The guilt was immense, though. I kept telling myself I would tell my husband, but I’d make an excuse and put it off until the next night and the next night, until finally I only had two pills left; I’d gone through my entire prescription, plus a nearly-full bottle we had in our medicine cabinet from some surgery.

Telling him was mortifying. I was so ashamed that I had fallen back into an old, old pattern: medicating my pain with a quick fix. I cried as I told him what I’d done, and he tried to comfort me and encouraged me to flush the rest of the pills. I couldn’t do it, though. I laid in bed and sobbed as he found the pills where I’d hidden them in the back of the cabinet and flushed them for me.

I only share this story because I know it’s relevant to other women with PPD. Self-medicating is all too easy in the world we live in, where you can get a prescription from a doctor by just mentioning that you felt a twinge in your lower back. And for a person with a mood disorder who has contemplated suicide and is on antidepressants (i.e., me), narcotic painkillers can be especially dangerous.

Of all the things I’ve written about regarding PPD, this is probably the most difficult for me to communicate. It was a very risky thing I involved myself in, it was completely irresponsible, and when I think of all I could have lost if it had devolved into a full-blown addiction, I lose my breath.
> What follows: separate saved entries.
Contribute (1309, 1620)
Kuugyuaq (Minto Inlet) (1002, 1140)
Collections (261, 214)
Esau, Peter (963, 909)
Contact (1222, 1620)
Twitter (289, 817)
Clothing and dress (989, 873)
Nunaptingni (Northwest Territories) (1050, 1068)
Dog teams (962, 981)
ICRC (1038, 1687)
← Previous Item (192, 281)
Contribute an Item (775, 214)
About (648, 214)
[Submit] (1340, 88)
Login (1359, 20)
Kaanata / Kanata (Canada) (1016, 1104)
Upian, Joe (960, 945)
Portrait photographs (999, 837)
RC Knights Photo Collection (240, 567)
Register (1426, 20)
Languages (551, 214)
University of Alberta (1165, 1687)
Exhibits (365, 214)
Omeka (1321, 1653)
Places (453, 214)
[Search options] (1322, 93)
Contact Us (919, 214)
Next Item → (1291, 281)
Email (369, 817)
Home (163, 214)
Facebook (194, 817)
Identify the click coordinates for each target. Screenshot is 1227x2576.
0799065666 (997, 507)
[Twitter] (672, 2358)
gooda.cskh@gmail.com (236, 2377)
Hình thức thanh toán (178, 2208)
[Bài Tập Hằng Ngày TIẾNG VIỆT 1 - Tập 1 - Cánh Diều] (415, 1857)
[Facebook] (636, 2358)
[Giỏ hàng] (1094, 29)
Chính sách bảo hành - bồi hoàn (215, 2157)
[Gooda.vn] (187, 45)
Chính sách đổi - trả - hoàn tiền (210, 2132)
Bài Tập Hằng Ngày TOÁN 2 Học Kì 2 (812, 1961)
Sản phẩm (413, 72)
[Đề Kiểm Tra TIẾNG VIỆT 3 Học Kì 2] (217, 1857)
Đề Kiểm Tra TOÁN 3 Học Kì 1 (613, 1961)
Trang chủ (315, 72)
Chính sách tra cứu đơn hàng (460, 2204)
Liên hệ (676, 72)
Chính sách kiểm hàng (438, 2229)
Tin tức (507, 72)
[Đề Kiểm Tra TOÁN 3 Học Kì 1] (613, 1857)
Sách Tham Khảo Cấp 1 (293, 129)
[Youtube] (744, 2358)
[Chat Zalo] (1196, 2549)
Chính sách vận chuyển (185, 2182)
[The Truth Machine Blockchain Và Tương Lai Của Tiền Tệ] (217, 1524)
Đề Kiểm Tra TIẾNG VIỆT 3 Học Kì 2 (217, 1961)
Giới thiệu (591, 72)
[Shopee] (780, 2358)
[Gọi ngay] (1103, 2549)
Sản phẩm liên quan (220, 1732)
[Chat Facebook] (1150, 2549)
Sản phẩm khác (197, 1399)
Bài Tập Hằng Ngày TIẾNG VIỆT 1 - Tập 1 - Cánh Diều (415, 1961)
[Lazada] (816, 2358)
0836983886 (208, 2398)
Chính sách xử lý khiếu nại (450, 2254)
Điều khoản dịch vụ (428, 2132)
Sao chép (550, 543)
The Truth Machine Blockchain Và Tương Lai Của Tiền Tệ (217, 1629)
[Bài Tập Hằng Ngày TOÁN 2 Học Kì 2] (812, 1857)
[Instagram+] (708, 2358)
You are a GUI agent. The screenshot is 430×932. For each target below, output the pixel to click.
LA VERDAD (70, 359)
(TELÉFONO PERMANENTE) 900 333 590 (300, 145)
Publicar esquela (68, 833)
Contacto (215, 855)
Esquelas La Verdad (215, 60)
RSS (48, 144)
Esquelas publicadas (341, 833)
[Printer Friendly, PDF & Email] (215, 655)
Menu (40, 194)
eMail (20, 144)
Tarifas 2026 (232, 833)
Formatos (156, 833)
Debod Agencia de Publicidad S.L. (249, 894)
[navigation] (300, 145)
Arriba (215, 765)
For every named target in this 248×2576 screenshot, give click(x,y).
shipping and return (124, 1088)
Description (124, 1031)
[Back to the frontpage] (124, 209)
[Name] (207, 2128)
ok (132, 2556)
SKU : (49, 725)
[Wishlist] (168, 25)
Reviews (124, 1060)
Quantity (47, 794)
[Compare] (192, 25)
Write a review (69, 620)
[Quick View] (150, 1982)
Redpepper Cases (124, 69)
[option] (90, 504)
The road to recovery from PPD is lonely, it is unpredictable, and it is full of temptation. Temptation to give in to the demons and accept life as it is, even though you know it’s not what it should be; temptation to get up and walk out when things are too much to handle; temptation to use a substance to make it all go away, even if only for a few moments.

In sharing all this, I just wanted to let you know that giving in to the temptations for one day (or even a month, or a year) doesn’t mean you’re a lost cause. It is possible to take a good look at yourself, think, “What the hell am I doing?” and make things right.

*This is, of course, excluding antidepressants and other medication used to treat mood disorders.